Any technical help or any references would be really great.
Nitish Mehta
Contact me at nitish(at)illuminativeworks(dot)com I think we might able to help with codes for android
Aditya Kulkarni
If you need to check which pieces are placed in, use a boolean array of size 3 and update array when a piece is dropped inside the circle. Let the pieces correspond to the array indices i.e.0-2.
If you just care about the end result, just initiate a numeric as 0. Increment count when piece is dropped inside the circle. After each drop, check if count==3 (or whichever number you need).
Ashish Chowdhary
Aditya
I’ve written in the 3rd idea that we had that we can do using no. of pieces but what if there are more than 1 holder?
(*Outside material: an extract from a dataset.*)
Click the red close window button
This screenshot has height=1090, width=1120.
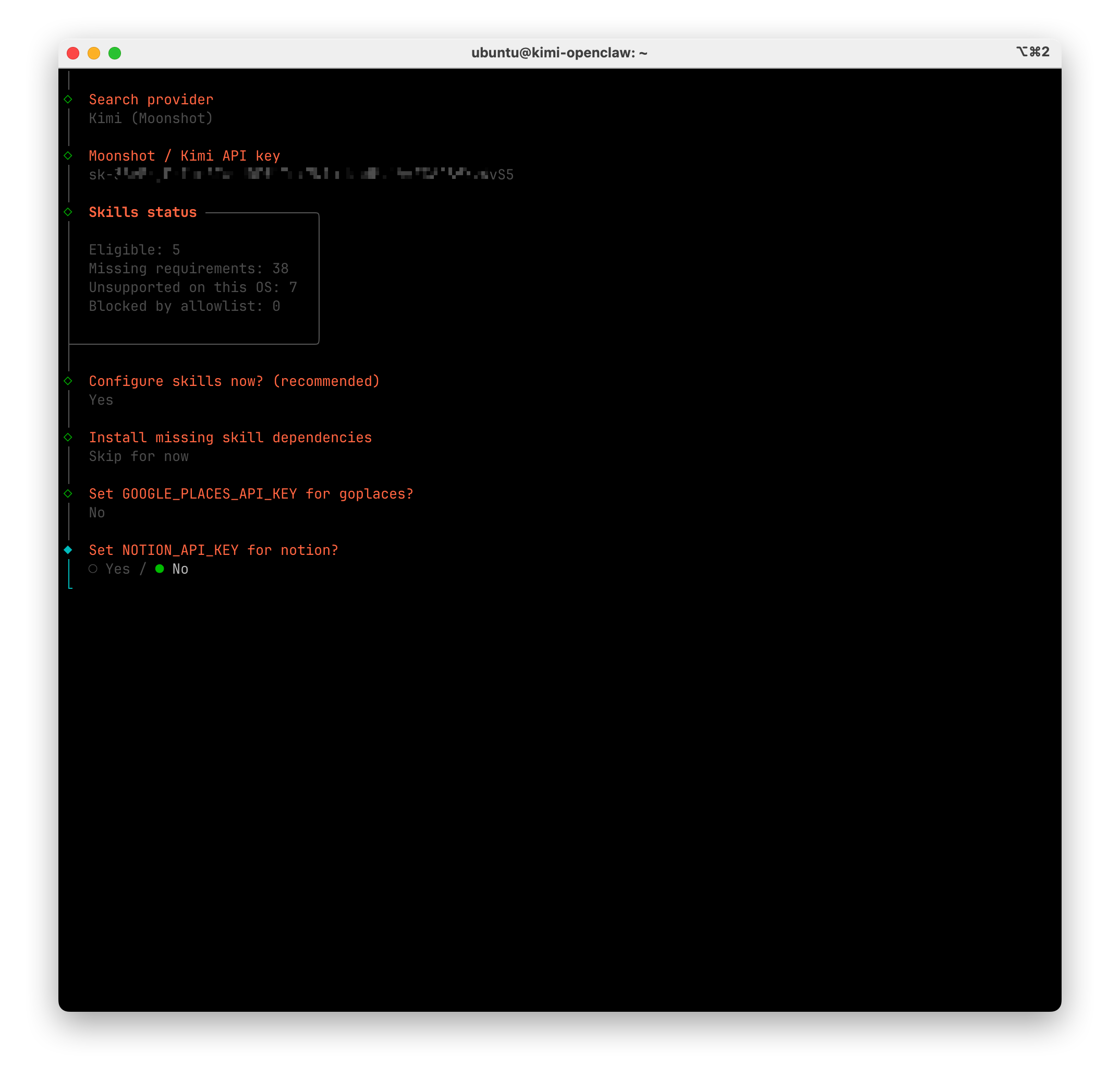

Let us say we have 2 circles. Let the first circle be broken into 3 pieces and 2nd one into 5 pieces (smaller than the 3 pieces of circle 1).
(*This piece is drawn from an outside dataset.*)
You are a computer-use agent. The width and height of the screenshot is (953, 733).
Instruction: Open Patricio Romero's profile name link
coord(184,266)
Now if I put 2 CORRECT piece of circle 1 into circle 1 but a smaller piece of circle 2 into circle 1. By number count, circle 1 should be fine as it contains 3 pieces but area wise, it still isn’t done.
Hence this logic cannot work.
Ashish Chowdhary
Just saw your website. You’re based out in Ahmedabad.. Great.. Let’s meet up!!
Anyway, sent you a mail as well.
Aditya Kulkarni
Step 1: Define the parent circle for each individual piece at the start.
Step 2: Check if all pieces inside the circle have it as their parent.
Ashish Chowdhary
Aditya,
We don’t want to do that. If we do that then users would know from starting itself that how many pieces go in one holder and how many go into the other. Then there would be no difficulty in solving the puzzle.